I’m pleased to say we completed our expedition to canoe the Sheenjek river on 23rd July which in the end took 13 days, during 12 of which we never saw another soul. It’s difficult to concisely sum up the expedition. It was certainly amazing but also challenging and even horrendous in places! Seeing rather massive grey wolves on two occasions stand out, as well as spotting moose, bald eagles, a golden eagle and numerous beavers. Starting our expedition in the Brooks mountain range and being in a region described as the most remote part of the United States of America was amazing (we were literally hundreds of miles from a road, trail or village). Seeing real and vast wilderness was amazing and humbling. I felt very fortunate to complete an expedition which maybe only a handful of others will do this year.
On the challenging front, the river was more difficult than we anticipated. Quite simply, the interior of Alaska can be an inhospitable place and it ultimately it becomes very clear why people don’t live there! Everything requires energy. The mosquitos were terrible for the first four or five days…they are truly difficult to describe, and I can now appreciate how they literally move the great herds. The best I can do is compare them to swarming midges in a damp remote glen in the Highlands but add in being stuck with them for days on end (whenever the wind dies down on or off the river) and add in the fact mosquitos can bite through t-shirts. Then add in near 30 degree heat when all you want to wear is a t shirt and shorts (but you can’t)…
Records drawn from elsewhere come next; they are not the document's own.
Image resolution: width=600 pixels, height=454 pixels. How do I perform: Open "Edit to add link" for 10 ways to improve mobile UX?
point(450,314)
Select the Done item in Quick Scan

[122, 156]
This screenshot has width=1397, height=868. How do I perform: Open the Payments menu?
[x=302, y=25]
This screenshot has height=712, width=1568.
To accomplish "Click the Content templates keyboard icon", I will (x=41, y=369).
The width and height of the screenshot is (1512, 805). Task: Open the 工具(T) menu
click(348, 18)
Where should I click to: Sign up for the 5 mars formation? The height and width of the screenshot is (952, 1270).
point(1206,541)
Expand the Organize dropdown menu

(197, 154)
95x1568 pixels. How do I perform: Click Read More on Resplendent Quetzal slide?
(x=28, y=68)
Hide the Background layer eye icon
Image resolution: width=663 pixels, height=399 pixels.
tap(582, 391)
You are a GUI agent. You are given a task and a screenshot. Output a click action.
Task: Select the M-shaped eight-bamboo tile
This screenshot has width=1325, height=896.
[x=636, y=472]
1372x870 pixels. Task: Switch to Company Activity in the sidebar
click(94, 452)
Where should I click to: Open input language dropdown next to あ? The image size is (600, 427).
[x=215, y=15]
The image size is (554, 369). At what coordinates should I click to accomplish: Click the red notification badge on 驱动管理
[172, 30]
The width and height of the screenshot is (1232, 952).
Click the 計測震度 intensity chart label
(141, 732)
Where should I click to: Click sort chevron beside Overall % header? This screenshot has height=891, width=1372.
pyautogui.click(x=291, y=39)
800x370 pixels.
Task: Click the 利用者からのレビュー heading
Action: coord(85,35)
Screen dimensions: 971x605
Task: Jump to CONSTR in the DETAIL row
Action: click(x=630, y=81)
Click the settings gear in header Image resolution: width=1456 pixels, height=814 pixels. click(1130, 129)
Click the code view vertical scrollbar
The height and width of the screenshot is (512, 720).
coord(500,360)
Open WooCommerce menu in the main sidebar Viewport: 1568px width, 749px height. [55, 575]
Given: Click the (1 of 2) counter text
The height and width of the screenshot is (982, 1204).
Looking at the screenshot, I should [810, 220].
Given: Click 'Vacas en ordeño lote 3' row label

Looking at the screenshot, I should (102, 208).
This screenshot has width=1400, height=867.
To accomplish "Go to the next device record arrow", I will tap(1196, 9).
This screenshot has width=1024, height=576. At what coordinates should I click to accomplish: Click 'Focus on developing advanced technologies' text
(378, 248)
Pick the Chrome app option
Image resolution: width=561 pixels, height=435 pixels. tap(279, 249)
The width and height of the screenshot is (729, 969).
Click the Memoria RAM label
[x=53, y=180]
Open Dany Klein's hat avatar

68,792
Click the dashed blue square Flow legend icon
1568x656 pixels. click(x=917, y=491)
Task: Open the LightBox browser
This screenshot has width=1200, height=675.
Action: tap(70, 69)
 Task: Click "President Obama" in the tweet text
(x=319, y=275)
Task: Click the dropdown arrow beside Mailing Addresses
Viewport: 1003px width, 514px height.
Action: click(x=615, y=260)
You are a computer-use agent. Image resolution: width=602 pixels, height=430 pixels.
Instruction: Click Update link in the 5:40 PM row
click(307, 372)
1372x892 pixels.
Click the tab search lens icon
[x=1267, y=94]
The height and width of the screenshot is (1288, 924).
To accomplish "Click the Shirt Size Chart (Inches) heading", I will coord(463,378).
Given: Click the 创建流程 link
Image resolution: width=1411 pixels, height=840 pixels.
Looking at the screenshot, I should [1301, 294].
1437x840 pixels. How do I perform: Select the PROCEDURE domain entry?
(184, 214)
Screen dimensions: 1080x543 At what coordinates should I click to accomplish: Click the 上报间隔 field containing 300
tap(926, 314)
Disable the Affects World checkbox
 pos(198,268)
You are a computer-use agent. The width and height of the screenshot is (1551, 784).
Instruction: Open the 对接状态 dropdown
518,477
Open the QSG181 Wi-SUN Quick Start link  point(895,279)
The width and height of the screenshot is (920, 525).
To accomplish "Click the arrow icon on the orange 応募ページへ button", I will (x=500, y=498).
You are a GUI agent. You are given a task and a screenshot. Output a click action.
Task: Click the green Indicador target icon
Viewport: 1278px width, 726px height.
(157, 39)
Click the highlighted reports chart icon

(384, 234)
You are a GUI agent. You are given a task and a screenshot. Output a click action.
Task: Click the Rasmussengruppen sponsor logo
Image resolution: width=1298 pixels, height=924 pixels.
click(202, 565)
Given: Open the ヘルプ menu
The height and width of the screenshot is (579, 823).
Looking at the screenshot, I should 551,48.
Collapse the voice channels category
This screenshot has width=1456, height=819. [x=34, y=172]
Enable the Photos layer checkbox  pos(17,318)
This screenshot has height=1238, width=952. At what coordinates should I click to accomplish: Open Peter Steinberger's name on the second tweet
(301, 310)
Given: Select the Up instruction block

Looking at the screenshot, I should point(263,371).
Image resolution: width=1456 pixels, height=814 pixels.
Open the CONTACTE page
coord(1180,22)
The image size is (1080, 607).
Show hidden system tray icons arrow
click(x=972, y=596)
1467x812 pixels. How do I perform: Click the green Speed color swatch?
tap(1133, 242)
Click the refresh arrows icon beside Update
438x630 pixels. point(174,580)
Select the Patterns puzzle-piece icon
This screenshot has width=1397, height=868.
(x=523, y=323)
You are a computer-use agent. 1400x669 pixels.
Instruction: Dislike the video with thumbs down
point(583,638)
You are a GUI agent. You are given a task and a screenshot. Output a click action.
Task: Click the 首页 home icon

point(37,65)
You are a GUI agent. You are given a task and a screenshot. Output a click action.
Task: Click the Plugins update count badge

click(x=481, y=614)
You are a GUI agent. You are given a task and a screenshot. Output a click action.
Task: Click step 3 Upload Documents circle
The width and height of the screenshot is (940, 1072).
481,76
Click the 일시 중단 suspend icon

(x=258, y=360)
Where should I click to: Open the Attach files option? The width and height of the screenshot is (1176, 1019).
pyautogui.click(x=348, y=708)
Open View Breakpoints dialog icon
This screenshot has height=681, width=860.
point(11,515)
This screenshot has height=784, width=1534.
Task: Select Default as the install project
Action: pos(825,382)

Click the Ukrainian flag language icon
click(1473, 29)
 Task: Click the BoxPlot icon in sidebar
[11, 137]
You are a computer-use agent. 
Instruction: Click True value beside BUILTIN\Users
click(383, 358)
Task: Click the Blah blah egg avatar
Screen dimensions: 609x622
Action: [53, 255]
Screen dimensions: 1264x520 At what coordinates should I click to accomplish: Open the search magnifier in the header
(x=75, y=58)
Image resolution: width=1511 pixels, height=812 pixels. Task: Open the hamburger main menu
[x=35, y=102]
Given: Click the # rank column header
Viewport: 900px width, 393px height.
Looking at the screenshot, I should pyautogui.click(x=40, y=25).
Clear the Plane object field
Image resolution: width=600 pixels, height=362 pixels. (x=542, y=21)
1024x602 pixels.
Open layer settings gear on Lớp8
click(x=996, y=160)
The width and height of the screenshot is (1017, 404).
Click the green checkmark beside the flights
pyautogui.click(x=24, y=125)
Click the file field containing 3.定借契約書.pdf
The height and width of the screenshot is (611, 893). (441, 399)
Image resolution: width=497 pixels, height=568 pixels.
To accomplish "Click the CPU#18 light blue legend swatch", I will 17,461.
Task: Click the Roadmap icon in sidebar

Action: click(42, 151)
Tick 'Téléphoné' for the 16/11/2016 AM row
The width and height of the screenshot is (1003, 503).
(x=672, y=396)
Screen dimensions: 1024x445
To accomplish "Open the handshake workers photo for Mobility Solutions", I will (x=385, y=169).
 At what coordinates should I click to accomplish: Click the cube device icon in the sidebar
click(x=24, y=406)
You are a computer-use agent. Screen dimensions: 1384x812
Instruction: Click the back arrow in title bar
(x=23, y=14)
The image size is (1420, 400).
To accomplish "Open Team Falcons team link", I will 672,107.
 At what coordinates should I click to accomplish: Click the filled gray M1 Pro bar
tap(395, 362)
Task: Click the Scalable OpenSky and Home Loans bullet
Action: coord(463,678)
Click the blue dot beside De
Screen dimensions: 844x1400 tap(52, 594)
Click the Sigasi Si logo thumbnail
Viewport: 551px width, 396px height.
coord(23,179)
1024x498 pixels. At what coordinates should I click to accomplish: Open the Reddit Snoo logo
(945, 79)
Practical skills such as efficiency in camp and generally handling yourself outdoors were important. But so were resilience, patience and optimism. That’s not to say I was stoic the entire time because you have moments where fears creep in or you become frustrated but ultimately you have to remain positive and keeping your eye on the objective helps with this. I have no doubt being the parent of a child with PWS contributed to my resilience.
But ultimately it was an amazing adventure and experience which is still sinking in. There is a lot to be said about being ‘off line’ in our busy human world and this is something which will stay with me.
Plus myself and my father even came back on speaking terms ????
On another note, thanks to everyone who donated to nominated charity, FPWR UK, which raises money for research into Prader Willi Syndrome (PWS). Whilst Robyn suffers from PWS, there is a brighter future just around the corner thanks to research and the cumulative work of scientists and doctors over recent years. It was really good to get some media coverage and to publicise Robyn’s rare condition.